=== Data shown ===

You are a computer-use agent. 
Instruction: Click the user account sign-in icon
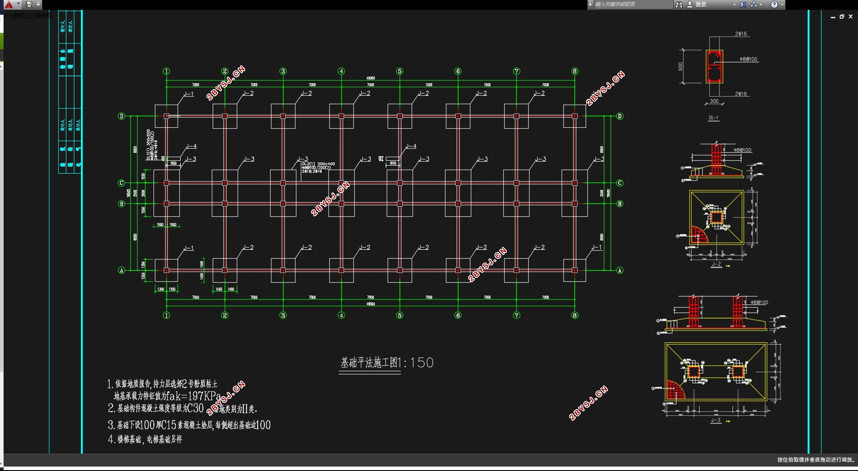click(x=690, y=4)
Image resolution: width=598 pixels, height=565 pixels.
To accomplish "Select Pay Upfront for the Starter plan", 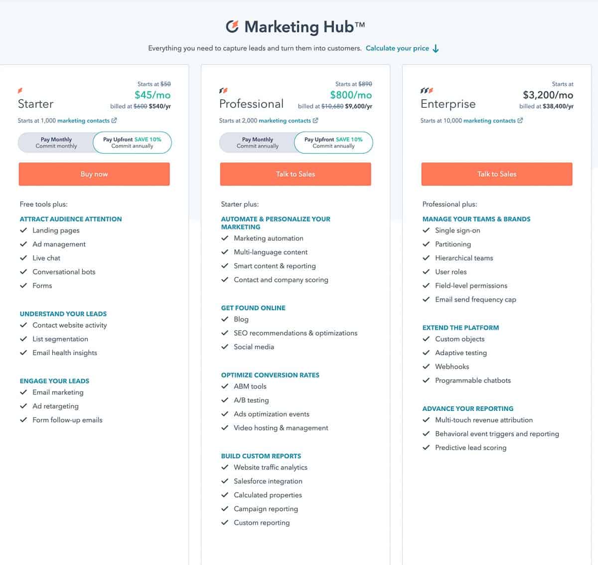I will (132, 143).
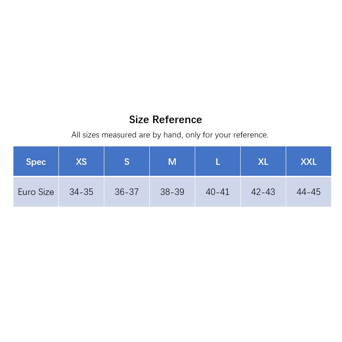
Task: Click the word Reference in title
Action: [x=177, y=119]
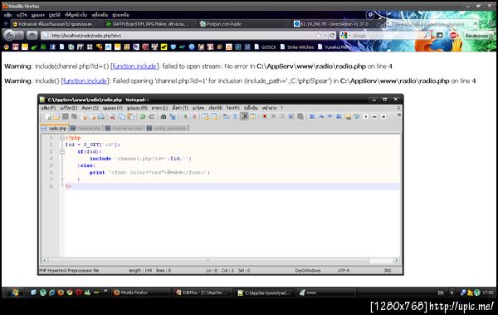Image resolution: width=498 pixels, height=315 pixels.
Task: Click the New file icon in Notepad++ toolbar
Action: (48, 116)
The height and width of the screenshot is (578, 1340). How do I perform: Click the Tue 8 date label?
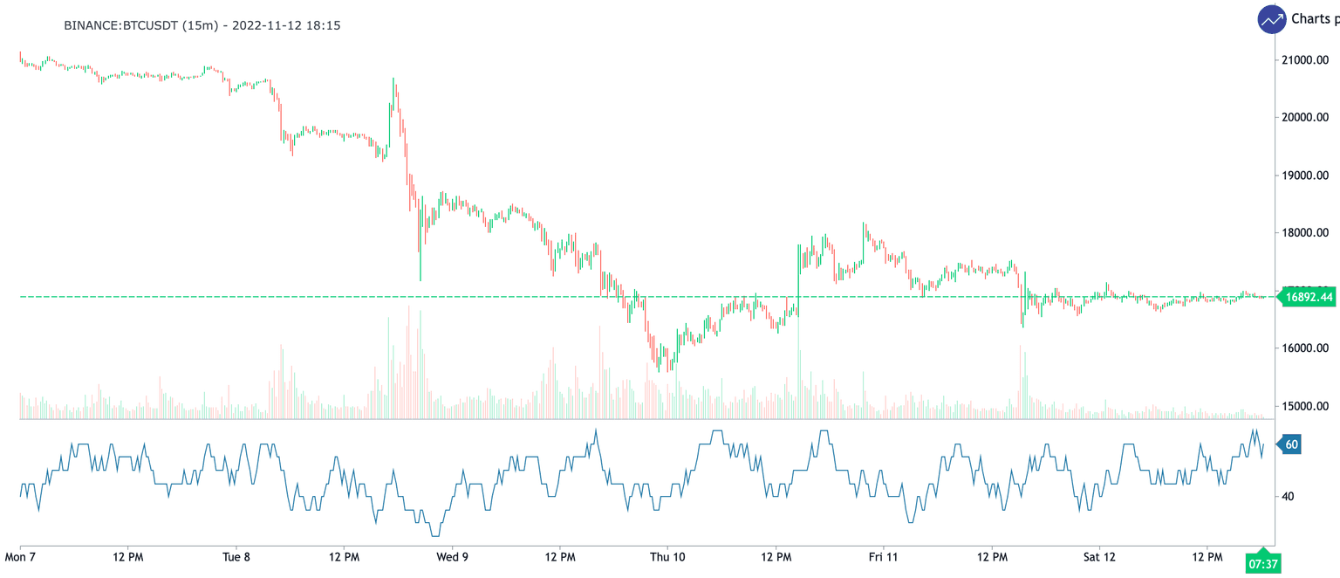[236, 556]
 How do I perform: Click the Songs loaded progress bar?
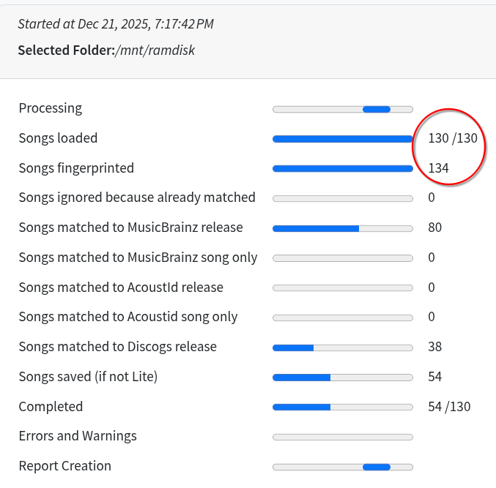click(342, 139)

===
=== Data shown ===

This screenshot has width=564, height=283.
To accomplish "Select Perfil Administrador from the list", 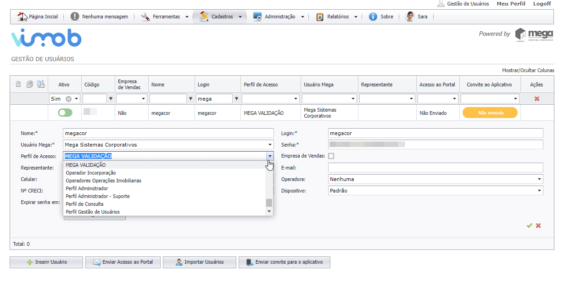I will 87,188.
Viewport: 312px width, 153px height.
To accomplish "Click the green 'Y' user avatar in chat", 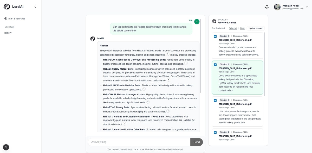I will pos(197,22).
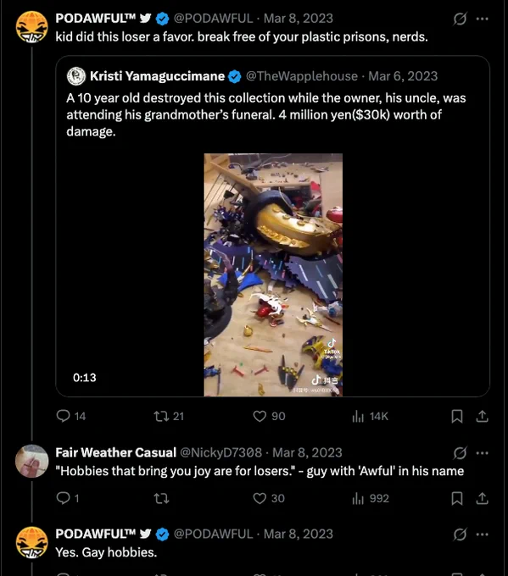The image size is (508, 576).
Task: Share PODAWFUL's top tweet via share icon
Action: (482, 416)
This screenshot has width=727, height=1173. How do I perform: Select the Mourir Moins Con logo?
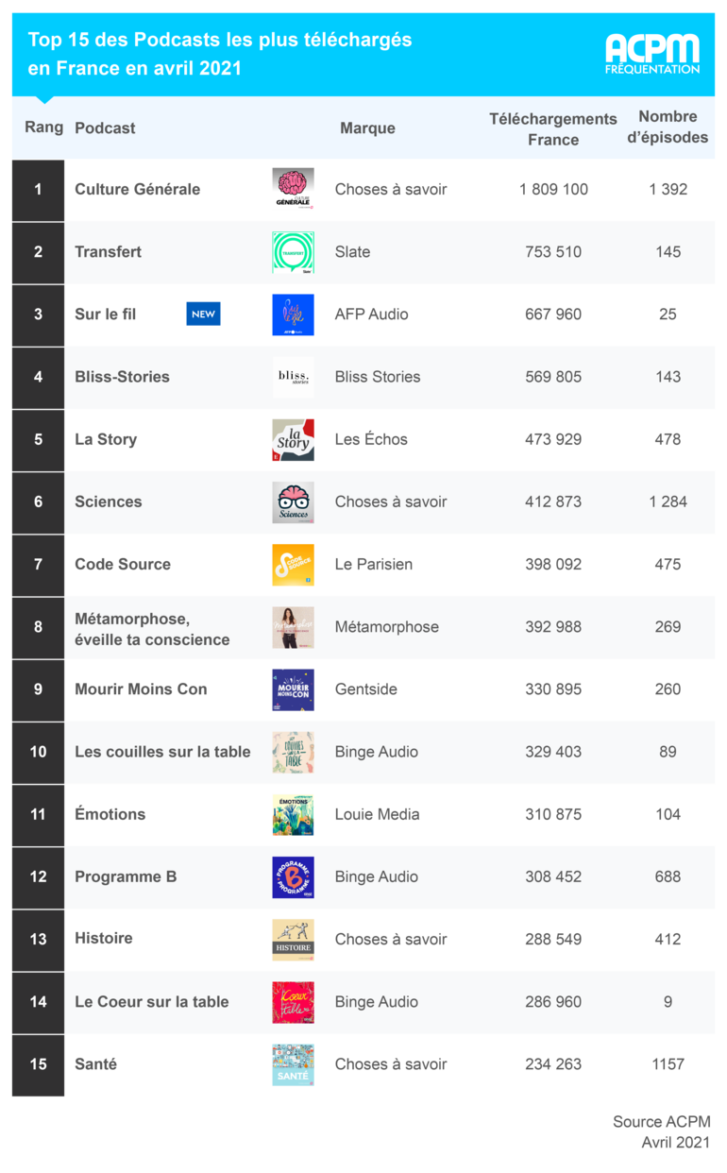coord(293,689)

===

* Your goal *
Pictures do not belong in the answer. Return the lines above starting at the one with "You are a computer-use agent." and ending at the one with "Image resolution: width=598", both kept, exactly.

* Solution to this task *
You are a computer-use agent. 
Instruction: Click the user account sign-in icon
click(x=690, y=4)
Image resolution: width=598 pixels, height=565 pixels.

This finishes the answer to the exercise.